• Task description:
Every line from the one with "Task: Click the player name Ramerion" through the end of the entries below must be retyped exactly, and only those lines. The pictures are not part of the copy.

Data for this task Start Marker

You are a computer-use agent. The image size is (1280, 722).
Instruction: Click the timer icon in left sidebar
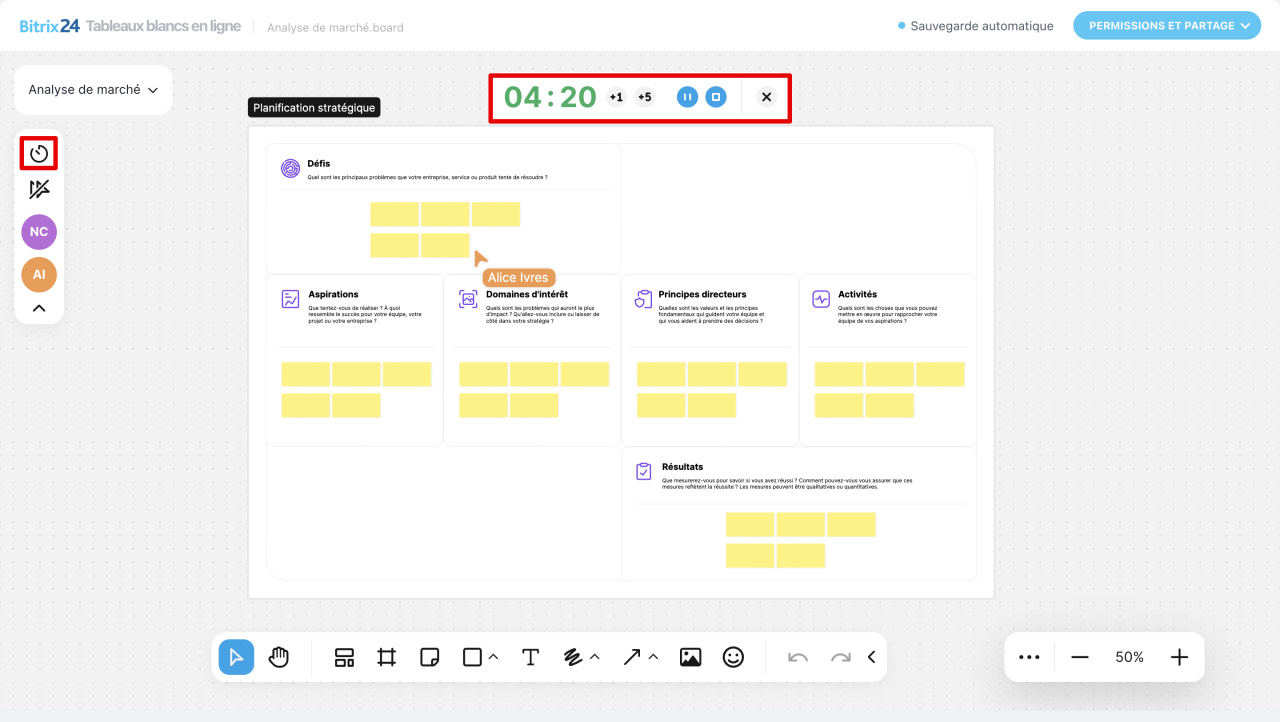point(39,154)
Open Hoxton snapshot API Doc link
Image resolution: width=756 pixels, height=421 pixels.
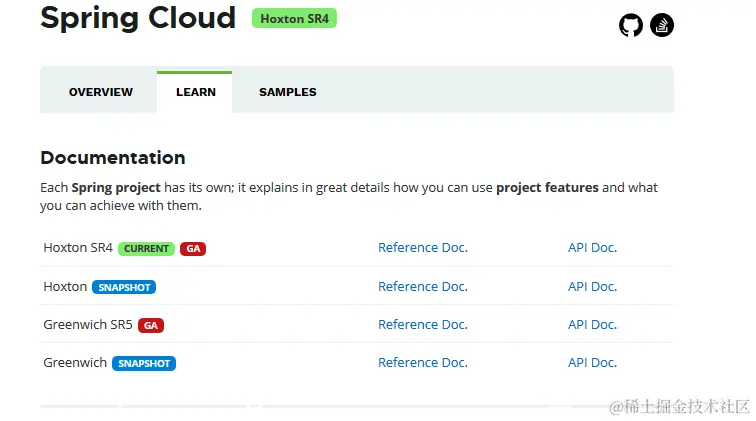[x=592, y=287]
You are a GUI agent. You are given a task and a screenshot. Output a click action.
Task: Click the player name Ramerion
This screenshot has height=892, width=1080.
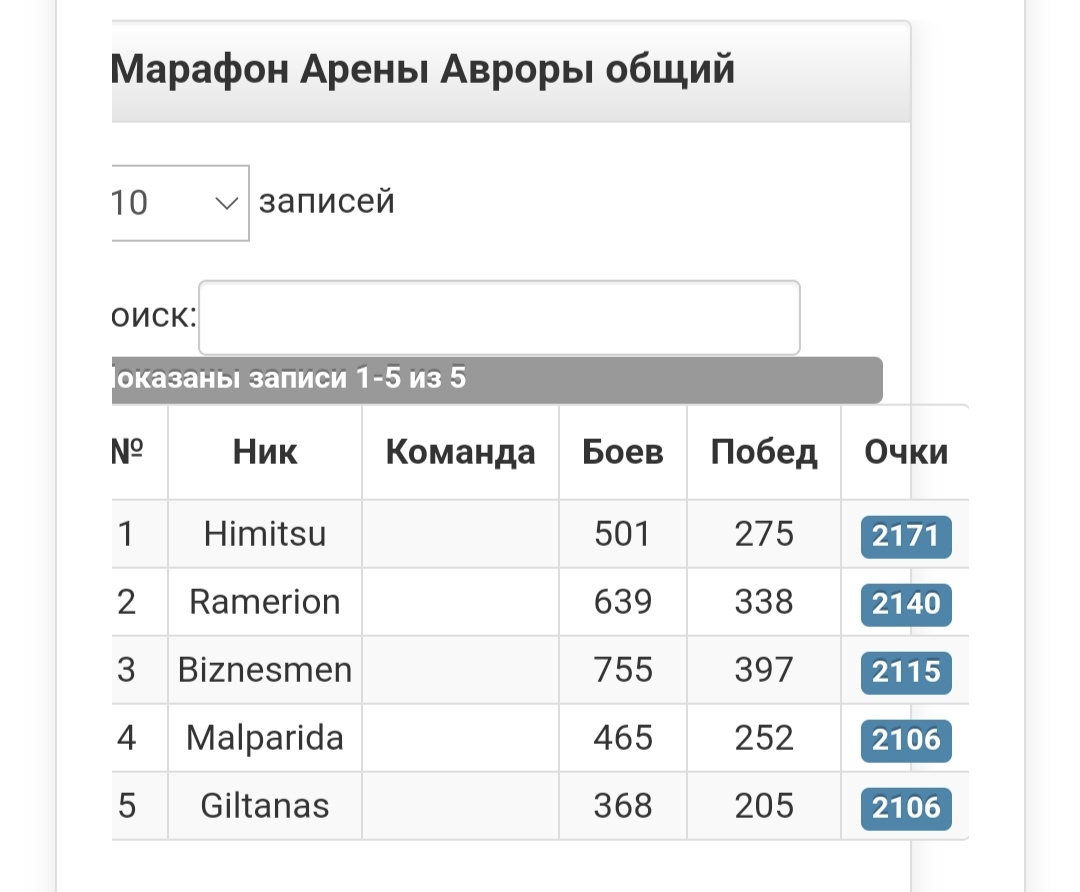265,602
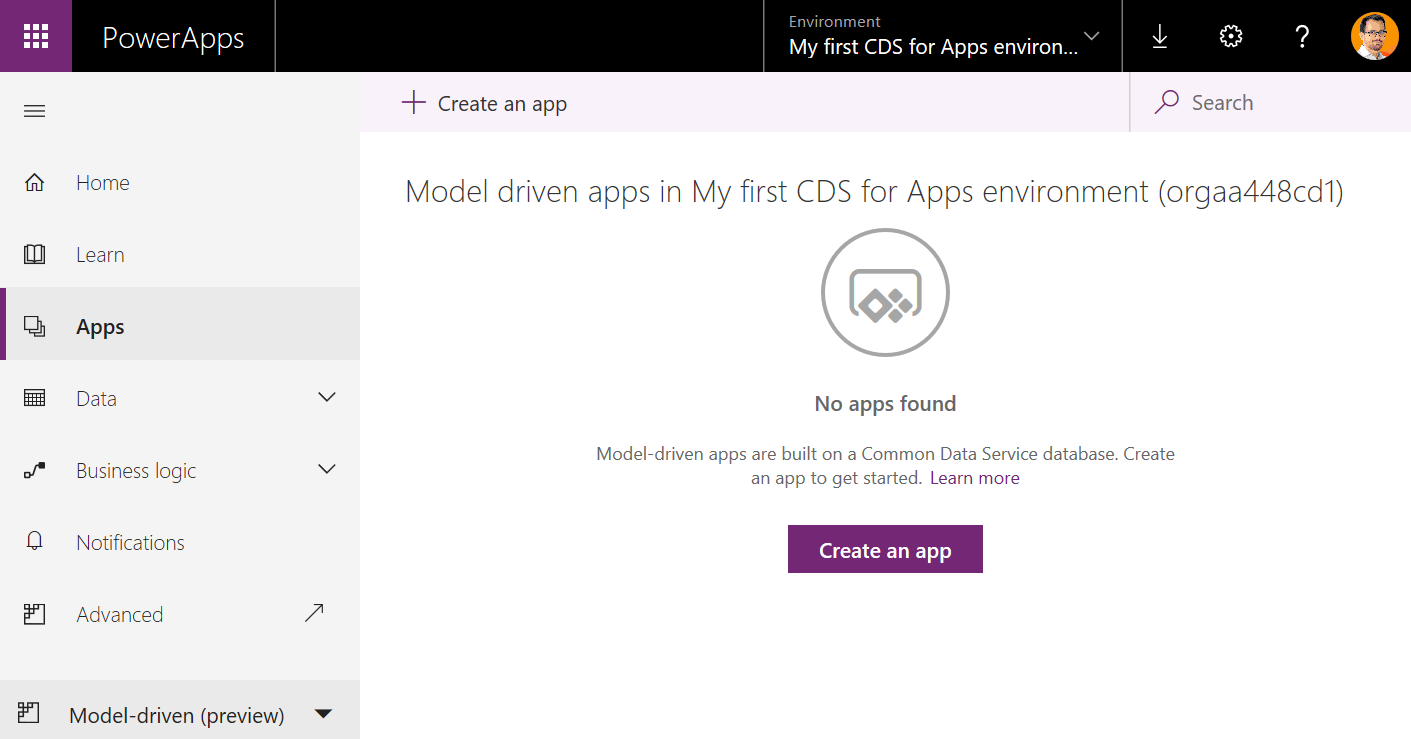The width and height of the screenshot is (1411, 739).
Task: Click the purple Create an app button
Action: [885, 550]
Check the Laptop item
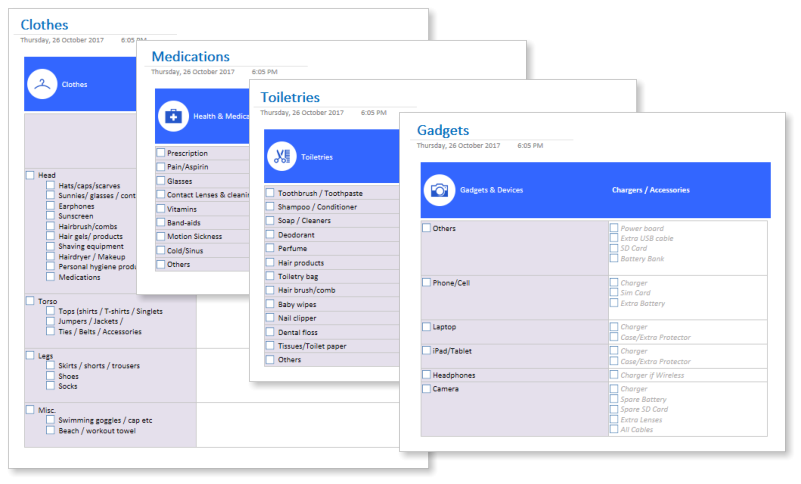Viewport: 801px width, 484px height. 427,326
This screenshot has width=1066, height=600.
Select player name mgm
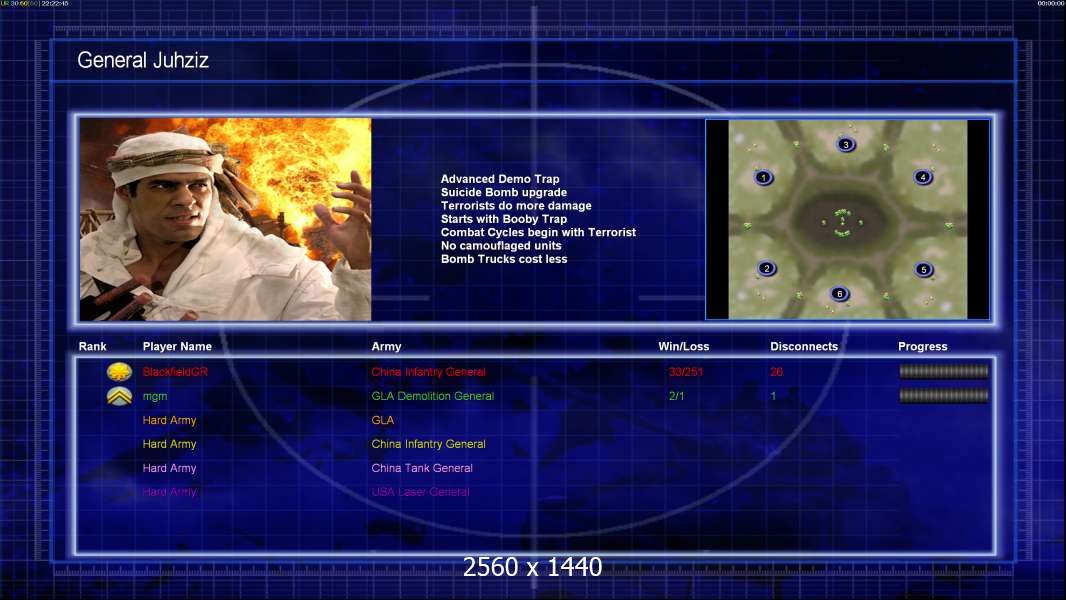click(155, 396)
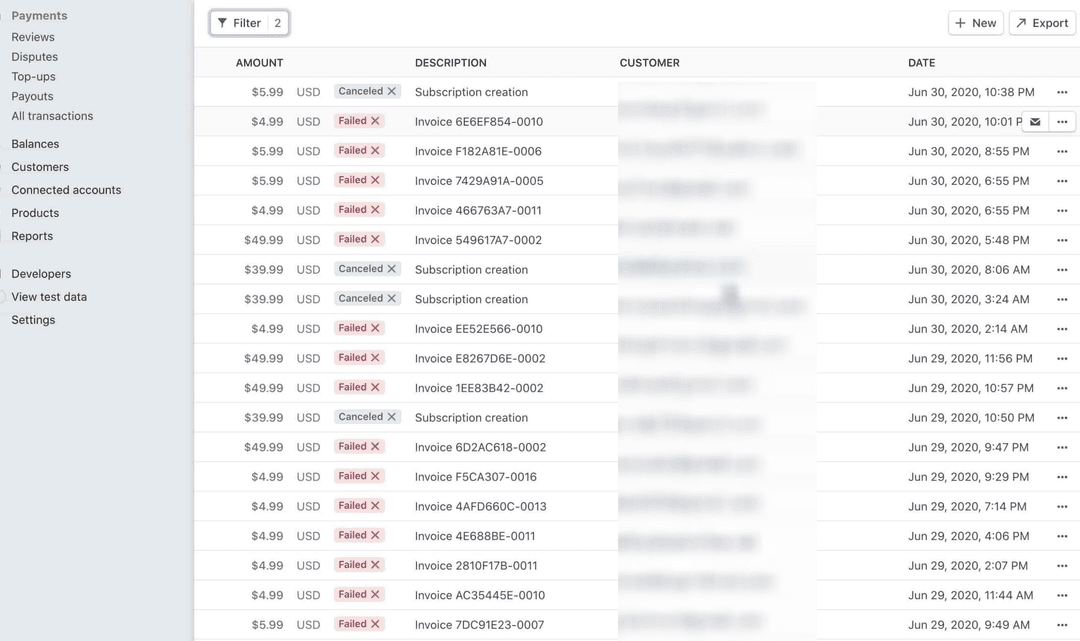Remove the Failed badge from Invoice 6E6EF854-0010
The image size is (1080, 641).
[x=375, y=121]
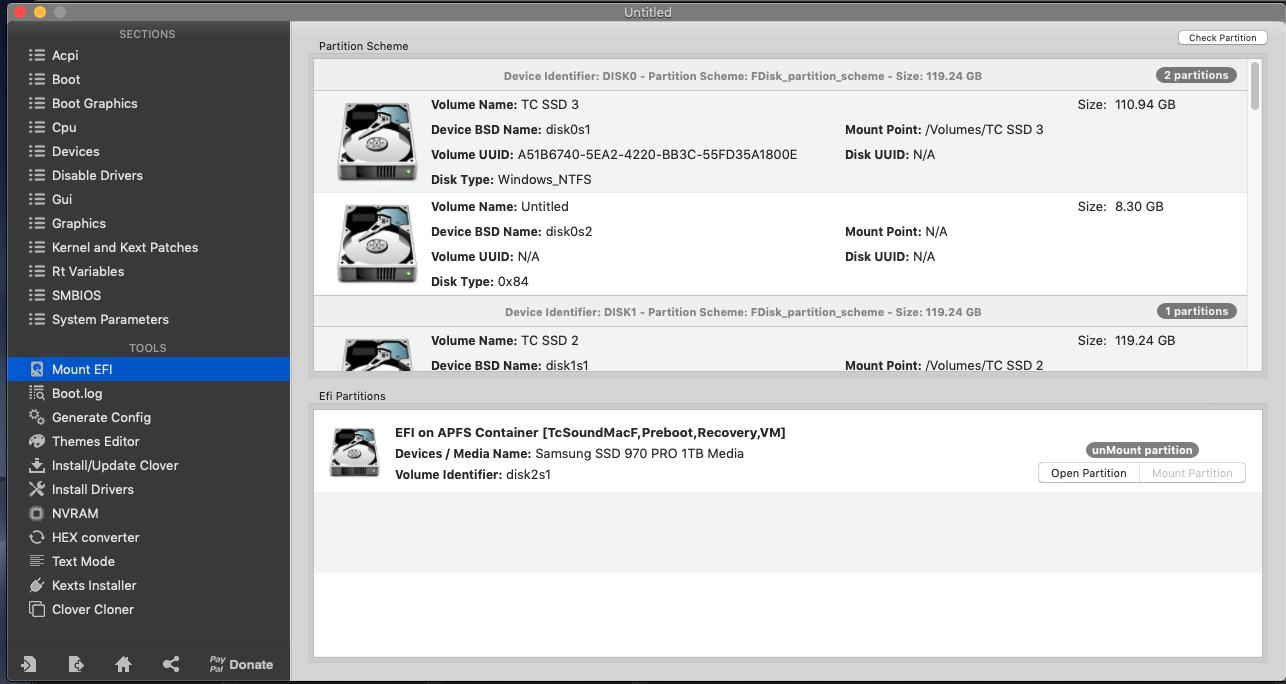The image size is (1286, 684).
Task: Open the Themes Editor palette icon
Action: 37,441
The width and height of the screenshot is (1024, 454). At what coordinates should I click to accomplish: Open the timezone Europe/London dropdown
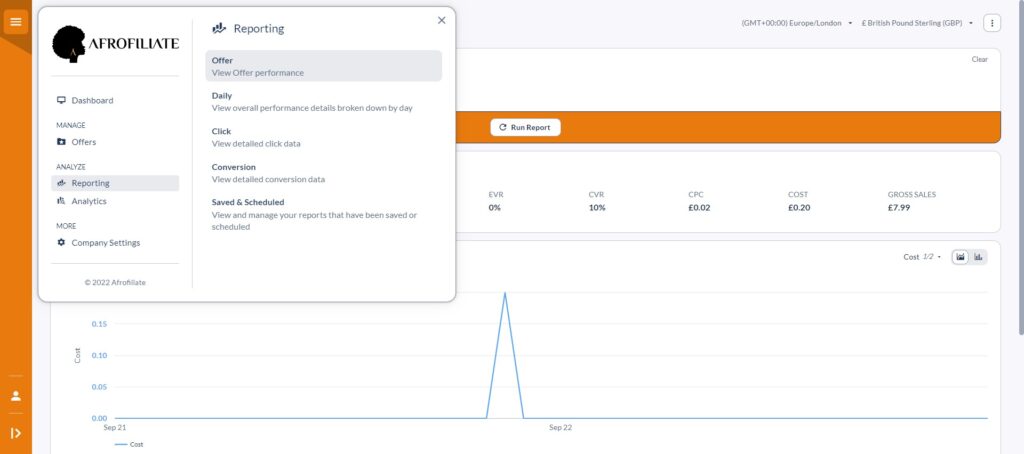pyautogui.click(x=797, y=22)
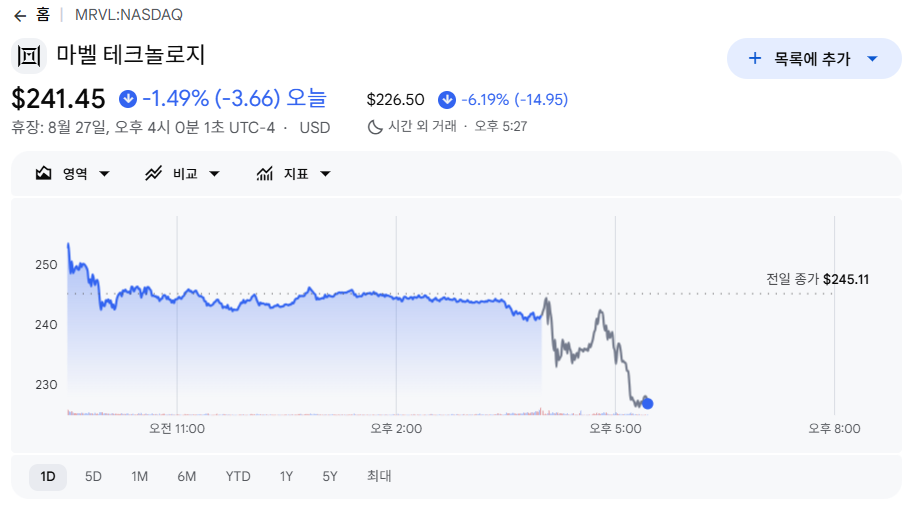Screen dimensions: 916x510
Task: Go to 홈 home link
Action: pyautogui.click(x=43, y=15)
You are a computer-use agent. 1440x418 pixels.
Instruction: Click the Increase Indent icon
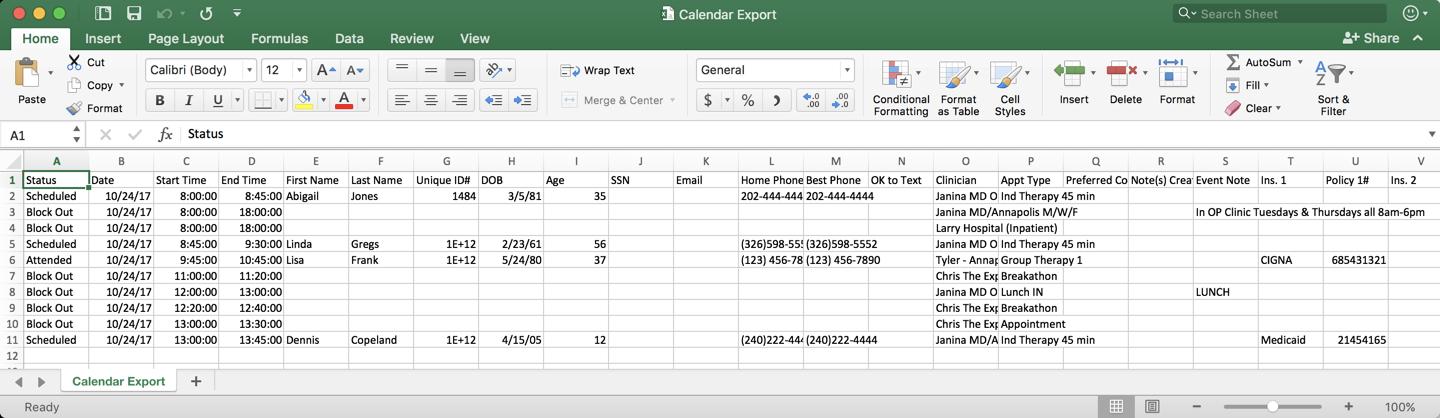(522, 100)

Data for this task End Marker

• Answer:
Task: Click the player name Ramerion
This screenshot has height=892, width=1080.
265,602
The width and height of the screenshot is (1411, 739).
Task: Click the purple Create an app button
Action: [885, 550]
Check the Laptop item
Viewport: 801px width, 484px height. 427,326
This screenshot has width=1066, height=600.
Select player name mgm
click(155, 396)
Remove the Failed badge from Invoice 6E6EF854-0010
The image size is (1080, 641).
[x=375, y=121]
The image size is (1286, 684).
Task: Open the Themes Editor palette icon
Action: 37,441
The width and height of the screenshot is (1024, 454). At what coordinates should I click to accomplish: Open the timezone Europe/London dropdown
pyautogui.click(x=797, y=22)
Screen dimensions: 916x510
Task: Go to 홈 home link
Action: pyautogui.click(x=43, y=15)
You are a computer-use agent. 1440x418 pixels.
Instruction: Click the Increase Indent icon
(522, 100)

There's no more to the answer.